Transfer pricing di dalam perusahaan menjadi masalah yang pelik dikarenakan


oleh harga yang diakui di dalam transaksi tersebut bukan harga yang wajar (arm’s
length), namun juga transaksi yang terjadi tersebut dikarenakan adanya hubungan
istimewa antar satu perusahaan dengan perusahaan lainnya. Sering kali transaksi
seperti ini lazim terjadi atau dilakukan oleh perusahaan-perusahaan multinasional
lainnya, sehingga antisipasi masalah yang timbul belum dirasa perlu untuk dilakukan.
Perlakuan PPN
Berdasarkan Pasal 1 angka 19 UU PPN Penggantian adalah nilai berupa uang, termasuk
semua biaya yang diminta atau seharusnya diminta oleh pengusaha karena penyerahan Jasa
Kena Pajak, ekspor Jasa Kena Pajak, atau ekspor Barang Kena Pajak Tidak Berwujud,
tetapi tidak termasuk Pajak Pertambahan Nilai yang dipungut menurut Undang-Undang ini
dan potongan harga yang dicantumkan dalam Faktur Pajak atau nilai berupa uang yang
dibayar atau seharusnya dibayar oleh Penerima Jasa karena pemanfaatan Jasa Kena Pajak
dan/atau oleh penerima manfaat Barang Kena Pajak Tidak Berwujud karena pemanfaatan
Barang Kena Pajak Tidak Berwujud dari luar Daerah Pabean di dalam Daerah Pabean.
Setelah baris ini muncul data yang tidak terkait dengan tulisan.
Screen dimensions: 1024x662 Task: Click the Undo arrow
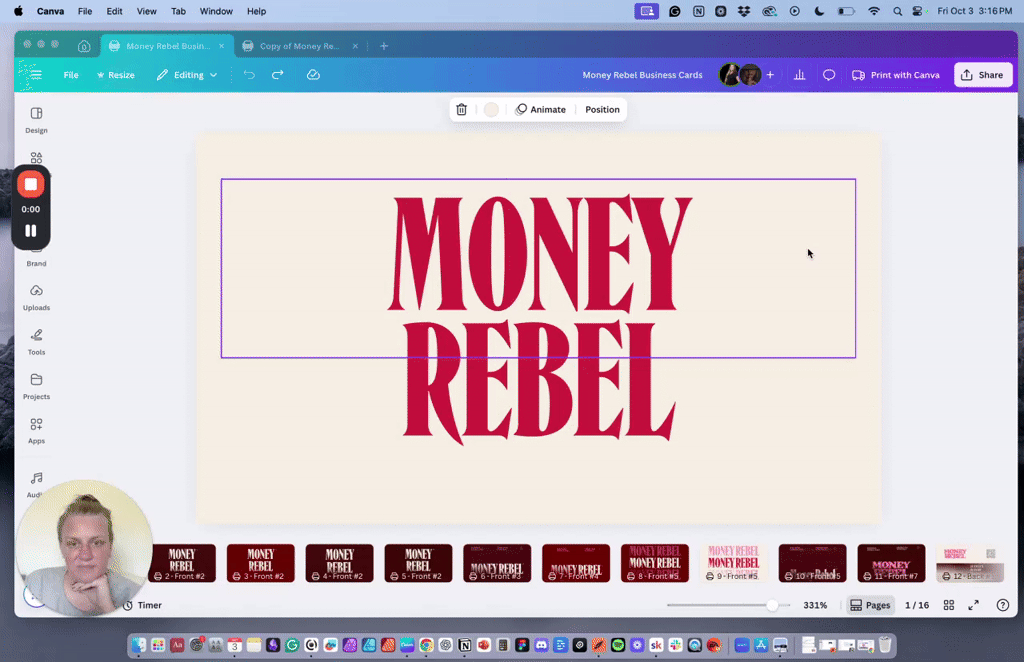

dari definisi di atas berarti penggantian yang menjadi DPP PPN adalah nilai berupa uang
yang dibayarkan atau seharusnya dibayar Penerima Jasa (pihak pertama) kepada pihak
penyerah jasa (pihak kedua).

Apabila pemenuhan jasa oleh pemberi jasa kepada pihak penerima jasa menggunakan pihak
ketiga (vendor/supplier) dengan sistem reimbursement dan pembayaran penggantian
kepada pihak ketiga melalui pihak kedua menjadi DPP PPN atas penyerahan pihak kedua
kepada pihak pertama maka Reimbursement tersebut tidak menjadi DPP PPN pihak
pemberi jasa apabila memenuhi kriteria sebagai berikut: Biaya yang di-reimburse tidak ada
imbalan (Mark up/down) , Bukti asli pihak ketiga diserahkan kepada penanggung beban
sesungguhnya/penerima jasa (pihak pertama) , Dokumen bukti dari pihak ketiga atas nama
penanggung beban sesungguhnya/penerima jasa bukan atas nama pemberi jasa. Apabila
tidak masuk dalam kriteria di atas, maka reimbursement merupakan DPP PPN.

Pada Pasal 14 ayat (2) Peraturan Direktur Jenderal Pajak Nomor 43/PJ/2010
tentang prinsip kewajaran dan kelaziman transaksi jasa yang dilakukan pihak yang memiliki
hubungan istimewa dianggap memenuhi prinsip kewajaran dan kelaziman sepanjang
memenuhi ketentuan, penyerahan atau perolehan jasa benar-benar terjadi, nilai transaksi
jasa antara pihak-pihak yang mempunyai hubungan istimewa sama dengan nilai transaksi
jasa yang dilakukan antara pihak-pihak yang tidak memiliki hubungan istimewa yang
mempunyai kondisi yang sebanding atau yang dilakukan sendiri oleh wajib pajak untuk
keperluanya.
Pada Pasal 15 Peraturan Direktur Jenderal Pajak Nomor 43/PJ/2010 tentang
prinsip kewajaran dan kelaziman dalam hal transaksi jasa yang dilakukan antara wajib
pajak dengan pihak yang mempunyai hubungan istimewa dapat dilakukan identifikasi jenis
transaksinya secara spesifik.

Hal ini menjelaskan bahwa transaksi jasa pun harus dilakukan metode
kesebandingan dan harus didokumentasikan secara jelas dan spesifik. Apabila Dijen Pajak
dalam hal ini pemeriksa mengangap dokumentasi atau trensaksi jasa tidak jelas atau tidak
dapat diyakini kebenarannya maka berlaku Pasal 18 ayat (3) undang undang PPh yaitu
Direktur Jenderal Pajak berwenang menentukan penghasilan dan pengurangan serta
penentuan utang sebagai modal untuk menghitung besarnya penghasilan kena pajak bagi
wajib pajak yang mempunyai hubungan istimewa dengan wajib pajak lainnya sesuai dengan
kewajaran dan kelaziman usaha yang tidak dipengaruhi oleh hubungan istimewa dengan
menggunakan metode perbandingan harga antar pihak yang independen, metode harga jual
kembali, metode biaya plus, atau metode lainnya.